TASK:
Your answer should consist of the lines in the listing that hold "give".

INPUT RECORDS:

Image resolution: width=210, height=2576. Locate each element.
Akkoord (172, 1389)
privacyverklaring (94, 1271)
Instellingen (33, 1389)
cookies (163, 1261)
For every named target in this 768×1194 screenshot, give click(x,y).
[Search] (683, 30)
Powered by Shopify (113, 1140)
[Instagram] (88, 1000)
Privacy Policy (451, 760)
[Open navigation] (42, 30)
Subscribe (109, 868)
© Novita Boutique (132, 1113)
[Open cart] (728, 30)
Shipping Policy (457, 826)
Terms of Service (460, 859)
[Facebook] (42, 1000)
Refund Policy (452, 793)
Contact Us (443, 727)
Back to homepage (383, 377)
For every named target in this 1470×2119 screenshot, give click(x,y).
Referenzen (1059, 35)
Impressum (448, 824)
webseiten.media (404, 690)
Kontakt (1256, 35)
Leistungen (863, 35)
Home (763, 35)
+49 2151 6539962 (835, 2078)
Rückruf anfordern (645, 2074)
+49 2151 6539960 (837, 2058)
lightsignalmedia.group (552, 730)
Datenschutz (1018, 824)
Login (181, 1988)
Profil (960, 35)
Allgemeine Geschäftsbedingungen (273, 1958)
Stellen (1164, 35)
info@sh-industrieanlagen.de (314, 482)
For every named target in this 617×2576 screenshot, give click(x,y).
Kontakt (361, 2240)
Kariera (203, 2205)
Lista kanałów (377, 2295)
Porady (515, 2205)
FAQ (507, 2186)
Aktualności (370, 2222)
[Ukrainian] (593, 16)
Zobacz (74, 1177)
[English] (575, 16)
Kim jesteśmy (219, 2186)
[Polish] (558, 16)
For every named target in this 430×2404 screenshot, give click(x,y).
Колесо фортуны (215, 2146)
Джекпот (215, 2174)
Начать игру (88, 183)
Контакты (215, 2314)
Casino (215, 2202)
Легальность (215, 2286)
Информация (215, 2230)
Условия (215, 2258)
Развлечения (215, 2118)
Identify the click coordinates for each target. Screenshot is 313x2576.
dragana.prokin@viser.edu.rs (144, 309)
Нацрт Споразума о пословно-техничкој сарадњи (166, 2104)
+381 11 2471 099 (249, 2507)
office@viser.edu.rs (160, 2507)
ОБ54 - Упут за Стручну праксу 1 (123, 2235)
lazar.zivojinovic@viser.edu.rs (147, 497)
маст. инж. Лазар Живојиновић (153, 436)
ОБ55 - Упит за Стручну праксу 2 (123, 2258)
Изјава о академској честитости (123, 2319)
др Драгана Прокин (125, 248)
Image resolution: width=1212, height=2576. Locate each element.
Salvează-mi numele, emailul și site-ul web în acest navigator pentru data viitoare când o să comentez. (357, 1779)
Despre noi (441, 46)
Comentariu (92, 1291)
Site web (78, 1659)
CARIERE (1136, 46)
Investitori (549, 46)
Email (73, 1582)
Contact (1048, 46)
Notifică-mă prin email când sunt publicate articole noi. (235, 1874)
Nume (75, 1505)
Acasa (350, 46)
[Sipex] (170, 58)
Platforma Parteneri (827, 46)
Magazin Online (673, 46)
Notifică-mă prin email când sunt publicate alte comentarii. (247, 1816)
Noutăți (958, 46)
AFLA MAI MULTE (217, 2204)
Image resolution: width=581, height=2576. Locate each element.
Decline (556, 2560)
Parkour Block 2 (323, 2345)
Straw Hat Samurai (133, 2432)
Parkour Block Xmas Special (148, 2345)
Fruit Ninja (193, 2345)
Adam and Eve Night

EXERCISE RESULT:
For every named target in this 768×1194 screenshot, give click(x,y).
For every named target in this 1470×2119 screenshot, give click(x,y).
For every named target in this 617×2576 screenshot, give click(x,y).
For every named target in this 430×2404 screenshot, give click(x,y).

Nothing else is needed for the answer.